My propensity for procrastination has been passed on to the next generation. In speaking with one of my children, who shall remain nameless to protect the innocent, I mentioned that I was almost ready to send out my belated Christmas cards. "Child" said their almost-finished cards were sitting on a chair. I said I'd put up two trees, but had gotten no further with decorations. "Child" said they'd put up lights outside, but had boxes of decorations still in the living room. We are both working on presents. Poor child. Our drummer may be a beat behind the band, but we keep time together. I think "Child" would rather have inherited curly hair.
Last winter, it seemed as if the rain would never end. This year it is so dry I'm going to have to turn the water back on outside and do a little irrigating. I've closed off the new section of goat pen to let the greens grow back. The girls have nibbled it all down to nubs. By now, it should be ankle deep. Farming, even on such a small, limited scale as here, is such a crapshoot. The thought that we have control is an illusion, as Nature is ever ready to remind us.
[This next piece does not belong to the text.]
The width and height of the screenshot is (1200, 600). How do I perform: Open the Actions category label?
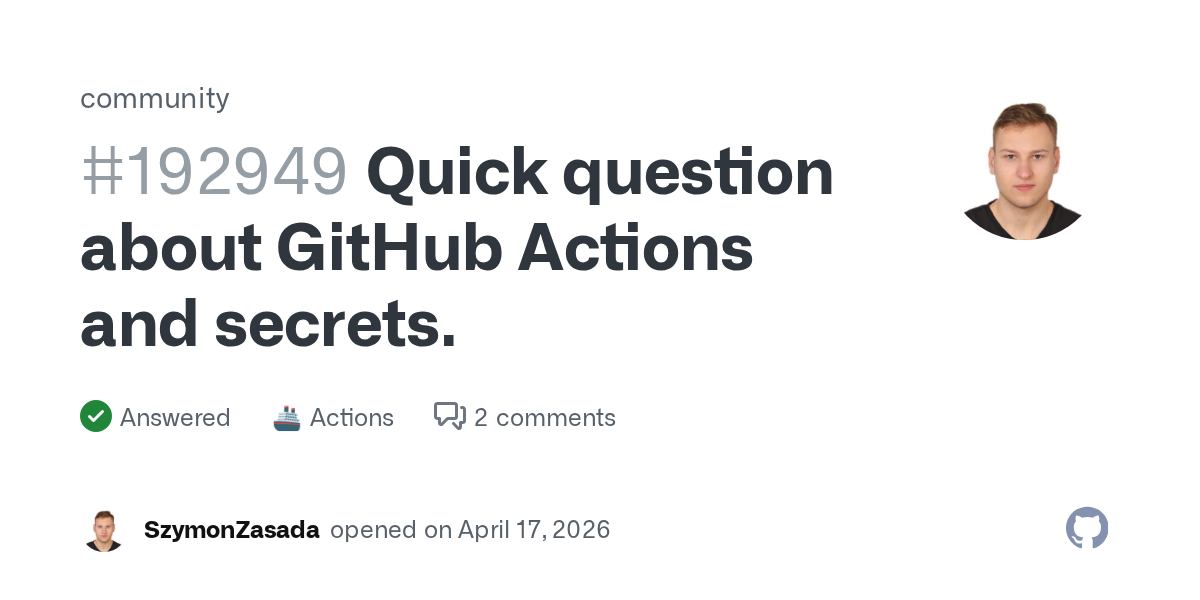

While milking yesterday, I watched a hawk sitting in the bare branches of an oak for the longest time. It was huge, every bit as big as a vulture. Smaller birds, birds that could easily be prey for the hawk, sat in nearby branches. They must read body language and somehow knew that the hawk was not on the hunt, that they were safe for the time being. I think this "knowing" has to be an inherited memory, passed down while in the shell. A little bird that procrastinated in such a case wouldn't last long. There are worse things than not getting cards out on time.